## Provided information

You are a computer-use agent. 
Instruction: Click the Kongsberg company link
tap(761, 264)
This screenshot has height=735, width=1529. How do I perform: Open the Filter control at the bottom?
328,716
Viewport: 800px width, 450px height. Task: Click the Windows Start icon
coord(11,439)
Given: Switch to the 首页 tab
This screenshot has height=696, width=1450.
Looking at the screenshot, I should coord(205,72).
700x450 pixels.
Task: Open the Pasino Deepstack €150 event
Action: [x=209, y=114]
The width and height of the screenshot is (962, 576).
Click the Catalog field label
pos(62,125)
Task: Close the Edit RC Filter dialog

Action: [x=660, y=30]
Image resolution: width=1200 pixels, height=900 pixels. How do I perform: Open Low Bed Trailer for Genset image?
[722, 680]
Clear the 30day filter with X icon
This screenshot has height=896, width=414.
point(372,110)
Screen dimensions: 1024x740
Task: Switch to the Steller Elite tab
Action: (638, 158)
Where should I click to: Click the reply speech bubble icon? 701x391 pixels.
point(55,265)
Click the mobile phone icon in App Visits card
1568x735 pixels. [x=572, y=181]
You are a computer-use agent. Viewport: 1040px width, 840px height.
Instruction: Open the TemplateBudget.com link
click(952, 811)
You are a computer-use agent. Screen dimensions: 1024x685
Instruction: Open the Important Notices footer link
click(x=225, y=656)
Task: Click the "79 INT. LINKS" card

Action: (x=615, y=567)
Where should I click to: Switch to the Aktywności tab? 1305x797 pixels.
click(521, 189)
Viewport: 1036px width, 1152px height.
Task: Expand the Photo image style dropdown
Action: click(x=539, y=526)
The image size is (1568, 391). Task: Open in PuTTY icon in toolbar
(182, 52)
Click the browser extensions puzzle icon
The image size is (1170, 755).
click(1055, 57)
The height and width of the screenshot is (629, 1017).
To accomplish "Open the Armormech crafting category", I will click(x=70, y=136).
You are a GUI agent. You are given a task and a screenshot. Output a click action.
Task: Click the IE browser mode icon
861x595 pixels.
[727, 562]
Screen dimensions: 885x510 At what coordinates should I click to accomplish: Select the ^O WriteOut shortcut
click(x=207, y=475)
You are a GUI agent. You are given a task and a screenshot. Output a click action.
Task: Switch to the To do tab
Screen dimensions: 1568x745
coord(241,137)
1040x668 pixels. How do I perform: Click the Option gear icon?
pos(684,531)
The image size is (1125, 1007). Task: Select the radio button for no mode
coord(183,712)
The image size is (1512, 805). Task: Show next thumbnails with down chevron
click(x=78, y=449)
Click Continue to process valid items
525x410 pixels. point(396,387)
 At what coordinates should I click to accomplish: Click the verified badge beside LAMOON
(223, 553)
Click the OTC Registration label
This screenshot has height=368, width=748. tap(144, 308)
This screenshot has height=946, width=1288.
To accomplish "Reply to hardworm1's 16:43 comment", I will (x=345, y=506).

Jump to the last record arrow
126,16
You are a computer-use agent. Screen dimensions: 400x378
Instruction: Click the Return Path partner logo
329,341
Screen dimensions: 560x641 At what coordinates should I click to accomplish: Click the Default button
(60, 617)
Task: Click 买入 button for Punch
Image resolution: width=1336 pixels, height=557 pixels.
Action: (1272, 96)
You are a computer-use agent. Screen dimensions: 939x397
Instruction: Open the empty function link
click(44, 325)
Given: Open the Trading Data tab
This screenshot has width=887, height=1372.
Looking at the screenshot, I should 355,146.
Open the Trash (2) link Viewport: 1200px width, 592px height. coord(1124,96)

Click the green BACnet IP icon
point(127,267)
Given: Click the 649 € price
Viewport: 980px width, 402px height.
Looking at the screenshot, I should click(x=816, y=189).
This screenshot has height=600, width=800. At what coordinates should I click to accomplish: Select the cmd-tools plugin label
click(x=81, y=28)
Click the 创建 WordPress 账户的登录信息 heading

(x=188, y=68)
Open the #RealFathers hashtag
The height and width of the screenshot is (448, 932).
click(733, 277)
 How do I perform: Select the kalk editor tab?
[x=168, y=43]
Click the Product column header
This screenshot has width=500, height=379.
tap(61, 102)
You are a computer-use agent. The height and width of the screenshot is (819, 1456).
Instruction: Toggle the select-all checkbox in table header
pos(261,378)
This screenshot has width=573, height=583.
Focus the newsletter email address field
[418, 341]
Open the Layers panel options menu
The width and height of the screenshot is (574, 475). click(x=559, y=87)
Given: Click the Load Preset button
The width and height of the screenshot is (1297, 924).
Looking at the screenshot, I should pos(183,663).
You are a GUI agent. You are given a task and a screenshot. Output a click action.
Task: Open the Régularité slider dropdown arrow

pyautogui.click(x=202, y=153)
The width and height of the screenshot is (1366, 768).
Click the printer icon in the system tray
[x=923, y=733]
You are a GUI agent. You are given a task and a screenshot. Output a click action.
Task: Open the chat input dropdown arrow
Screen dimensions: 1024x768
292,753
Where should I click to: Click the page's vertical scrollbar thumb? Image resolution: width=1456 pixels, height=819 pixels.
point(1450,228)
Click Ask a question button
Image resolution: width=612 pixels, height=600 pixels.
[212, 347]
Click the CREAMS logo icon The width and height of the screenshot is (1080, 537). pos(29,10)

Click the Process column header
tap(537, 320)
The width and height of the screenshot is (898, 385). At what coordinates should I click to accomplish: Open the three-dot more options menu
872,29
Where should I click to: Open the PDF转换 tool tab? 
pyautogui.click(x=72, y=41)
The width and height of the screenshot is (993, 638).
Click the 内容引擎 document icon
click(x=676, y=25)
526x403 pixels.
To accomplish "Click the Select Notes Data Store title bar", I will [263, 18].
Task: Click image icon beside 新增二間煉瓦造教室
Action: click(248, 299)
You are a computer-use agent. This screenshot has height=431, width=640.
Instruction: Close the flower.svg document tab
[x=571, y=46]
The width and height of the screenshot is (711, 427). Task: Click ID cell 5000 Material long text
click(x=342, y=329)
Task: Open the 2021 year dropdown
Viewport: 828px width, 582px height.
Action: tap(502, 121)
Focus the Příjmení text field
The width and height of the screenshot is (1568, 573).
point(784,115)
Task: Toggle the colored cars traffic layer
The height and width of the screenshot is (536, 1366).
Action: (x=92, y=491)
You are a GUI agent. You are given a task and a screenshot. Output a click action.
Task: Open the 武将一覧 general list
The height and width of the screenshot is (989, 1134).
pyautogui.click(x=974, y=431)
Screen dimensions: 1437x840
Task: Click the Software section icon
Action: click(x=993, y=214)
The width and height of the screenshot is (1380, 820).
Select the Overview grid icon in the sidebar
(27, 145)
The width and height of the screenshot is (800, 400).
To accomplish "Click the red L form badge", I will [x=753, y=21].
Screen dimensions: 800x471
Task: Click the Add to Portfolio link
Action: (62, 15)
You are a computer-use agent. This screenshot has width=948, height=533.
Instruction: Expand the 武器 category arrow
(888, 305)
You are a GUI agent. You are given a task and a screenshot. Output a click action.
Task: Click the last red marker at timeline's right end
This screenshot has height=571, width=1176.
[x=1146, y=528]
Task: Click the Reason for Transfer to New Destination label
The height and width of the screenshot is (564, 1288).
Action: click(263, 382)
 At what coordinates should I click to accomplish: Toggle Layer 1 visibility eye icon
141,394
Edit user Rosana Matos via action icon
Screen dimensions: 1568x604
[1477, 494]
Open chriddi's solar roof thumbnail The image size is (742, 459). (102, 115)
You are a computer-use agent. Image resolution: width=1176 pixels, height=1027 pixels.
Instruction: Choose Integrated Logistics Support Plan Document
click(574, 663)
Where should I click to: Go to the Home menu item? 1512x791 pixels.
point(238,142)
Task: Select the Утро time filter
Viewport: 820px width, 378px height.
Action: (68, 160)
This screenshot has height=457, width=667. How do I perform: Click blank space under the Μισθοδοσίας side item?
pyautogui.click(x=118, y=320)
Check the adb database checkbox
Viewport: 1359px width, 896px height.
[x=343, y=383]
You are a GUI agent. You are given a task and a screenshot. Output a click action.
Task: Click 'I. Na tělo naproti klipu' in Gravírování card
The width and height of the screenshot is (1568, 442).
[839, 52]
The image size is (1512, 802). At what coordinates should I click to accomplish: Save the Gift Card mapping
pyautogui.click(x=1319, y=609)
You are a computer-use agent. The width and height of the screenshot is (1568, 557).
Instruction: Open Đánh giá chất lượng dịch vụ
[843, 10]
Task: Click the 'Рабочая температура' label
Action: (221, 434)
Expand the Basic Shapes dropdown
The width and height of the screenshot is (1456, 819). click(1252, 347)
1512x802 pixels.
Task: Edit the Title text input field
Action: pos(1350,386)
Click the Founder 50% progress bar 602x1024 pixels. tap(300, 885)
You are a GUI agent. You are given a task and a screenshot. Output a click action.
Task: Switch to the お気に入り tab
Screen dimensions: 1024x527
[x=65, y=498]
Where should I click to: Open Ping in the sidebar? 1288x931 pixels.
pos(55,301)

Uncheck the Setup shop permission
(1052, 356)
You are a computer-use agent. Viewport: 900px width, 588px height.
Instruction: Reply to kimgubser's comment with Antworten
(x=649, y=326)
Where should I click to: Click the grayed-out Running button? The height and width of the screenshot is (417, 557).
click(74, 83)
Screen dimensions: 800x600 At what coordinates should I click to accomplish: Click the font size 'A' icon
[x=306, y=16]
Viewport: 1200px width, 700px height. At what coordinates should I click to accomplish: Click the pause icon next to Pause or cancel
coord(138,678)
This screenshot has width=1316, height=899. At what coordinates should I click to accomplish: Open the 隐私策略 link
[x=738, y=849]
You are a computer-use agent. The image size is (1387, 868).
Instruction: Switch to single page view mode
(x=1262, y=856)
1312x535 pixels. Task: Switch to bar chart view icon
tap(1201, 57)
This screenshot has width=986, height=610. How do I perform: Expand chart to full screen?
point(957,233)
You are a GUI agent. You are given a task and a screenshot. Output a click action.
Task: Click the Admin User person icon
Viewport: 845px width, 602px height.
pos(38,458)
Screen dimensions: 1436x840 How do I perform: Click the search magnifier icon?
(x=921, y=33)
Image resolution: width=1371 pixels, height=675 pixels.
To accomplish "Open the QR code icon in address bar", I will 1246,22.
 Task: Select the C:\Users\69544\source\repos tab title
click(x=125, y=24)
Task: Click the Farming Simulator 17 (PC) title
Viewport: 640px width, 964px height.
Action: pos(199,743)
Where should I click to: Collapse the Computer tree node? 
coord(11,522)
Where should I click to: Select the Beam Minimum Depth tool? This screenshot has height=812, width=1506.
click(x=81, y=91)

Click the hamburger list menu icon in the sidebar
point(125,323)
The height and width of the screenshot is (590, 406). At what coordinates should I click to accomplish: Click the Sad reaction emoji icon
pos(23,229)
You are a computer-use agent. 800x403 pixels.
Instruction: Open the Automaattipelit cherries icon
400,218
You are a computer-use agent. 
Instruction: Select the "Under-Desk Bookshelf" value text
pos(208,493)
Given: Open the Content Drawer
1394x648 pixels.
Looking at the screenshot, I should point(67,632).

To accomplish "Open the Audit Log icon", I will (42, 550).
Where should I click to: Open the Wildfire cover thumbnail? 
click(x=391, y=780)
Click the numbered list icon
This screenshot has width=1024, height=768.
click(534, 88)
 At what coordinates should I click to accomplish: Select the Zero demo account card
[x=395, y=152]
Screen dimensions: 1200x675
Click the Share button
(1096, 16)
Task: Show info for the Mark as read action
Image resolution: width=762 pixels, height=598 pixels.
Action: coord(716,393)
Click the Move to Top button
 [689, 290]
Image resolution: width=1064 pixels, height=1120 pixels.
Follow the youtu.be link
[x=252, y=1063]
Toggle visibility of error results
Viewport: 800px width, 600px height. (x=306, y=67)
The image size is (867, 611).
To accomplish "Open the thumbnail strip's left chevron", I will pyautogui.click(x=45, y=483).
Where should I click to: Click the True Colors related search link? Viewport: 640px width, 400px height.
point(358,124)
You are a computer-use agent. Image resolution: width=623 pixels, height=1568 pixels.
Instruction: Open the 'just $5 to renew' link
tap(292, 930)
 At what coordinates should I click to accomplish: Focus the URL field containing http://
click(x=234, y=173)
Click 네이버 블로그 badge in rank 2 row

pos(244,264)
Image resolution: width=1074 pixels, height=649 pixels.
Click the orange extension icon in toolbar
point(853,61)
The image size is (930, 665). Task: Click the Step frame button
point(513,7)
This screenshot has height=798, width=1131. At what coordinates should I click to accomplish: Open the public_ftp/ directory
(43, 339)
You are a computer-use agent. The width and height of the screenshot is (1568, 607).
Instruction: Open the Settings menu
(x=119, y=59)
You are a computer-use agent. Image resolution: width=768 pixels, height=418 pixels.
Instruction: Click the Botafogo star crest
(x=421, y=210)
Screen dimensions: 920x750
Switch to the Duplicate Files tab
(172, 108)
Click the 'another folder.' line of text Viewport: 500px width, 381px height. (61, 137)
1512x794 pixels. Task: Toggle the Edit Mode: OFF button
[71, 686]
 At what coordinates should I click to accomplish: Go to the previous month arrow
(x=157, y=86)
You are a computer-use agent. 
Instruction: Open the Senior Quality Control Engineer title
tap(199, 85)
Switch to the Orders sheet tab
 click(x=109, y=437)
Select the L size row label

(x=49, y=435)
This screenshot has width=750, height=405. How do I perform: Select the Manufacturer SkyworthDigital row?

## Instructions for the task
Starting at the line with "Switch to the Orders sheet tab", copy each line through the end of the data, both ends included, and give nothing else.

## Answer to the problem
Switch to the Orders sheet tab
 click(x=109, y=437)
Select the L size row label

(x=49, y=435)
This screenshot has width=750, height=405. How do I perform: Select the Manufacturer SkyworthDigital row?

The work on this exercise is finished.